The window in front of my desk looks onto a bank with a hedge of hazel, ash and hawthorn. At this time of year, I hang fat balls and feeders in it, and scatter seeds and peanuts on the ground in front. I like the hedge, which I began laying a few years ago to strengthen it. It’s not very neat, because it’s old, but I enjoy how the light and season changes its living form.. Birds like the hedge too, because it gives them cover when there are no leaves on the trees. I doubt you can see any in this photo, but there are often 30 or more darting in and out of the branches. They’re well hidden. It’s their movement that catches my eye. In recent days, I’ve seen blue tits, starlings and thrushes, a robin or two, jays and doves, blackbirds, meadow pipits, redstarts, blackcaps and chaffinches, sometimes greenfinches too: nature is diverse. My favourite, because he’s shy and glorious, is the woodpecker who comes every day or two, an arrow of black and white and red, quick in, quick out, but I love them all, from the little starlings to the jays who strut about as if they own the place.

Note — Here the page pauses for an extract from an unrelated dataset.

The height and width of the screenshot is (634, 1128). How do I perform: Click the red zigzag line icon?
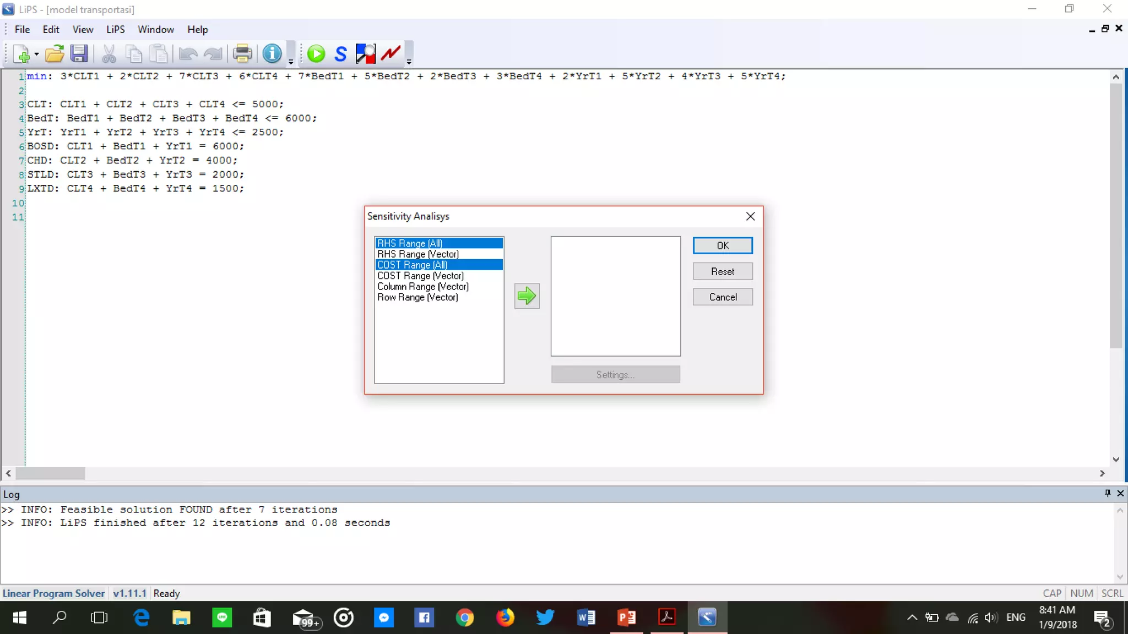click(391, 53)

The birds move as if playing grandmother’s footsteps, hopping from one twig to another, freezing and looking about them for danger, never staying put for long. When they’re close enough, they swoop to the ground, choose a seed or a nut and lift up again to eat it in the hedge, out of sight and in peace. They’re right to be wary. There are buzzards and hawks who can strike out of nowhere. Here, between the house, hedge and walnut tree, the small birds can feed without becoming food. And this spring, inevitably, they make me think of us, the humans sheltering indoors from an invisible enemy, scurrying out for food, alert for danger. Like the hedge our cities look empty but they contain legions, each one of us waiting for summer when we hope it will be safe to walk in the sunshine again.
Last November, a young woodpecker flew into my window as I was working. I went outside to find it lying on the ground, but I could see it panting. It lay there for a quarter of an hour, recovering its senses. Then it flew away. I hope it’s the one I’ve seen this spring, back again and getting on with its life.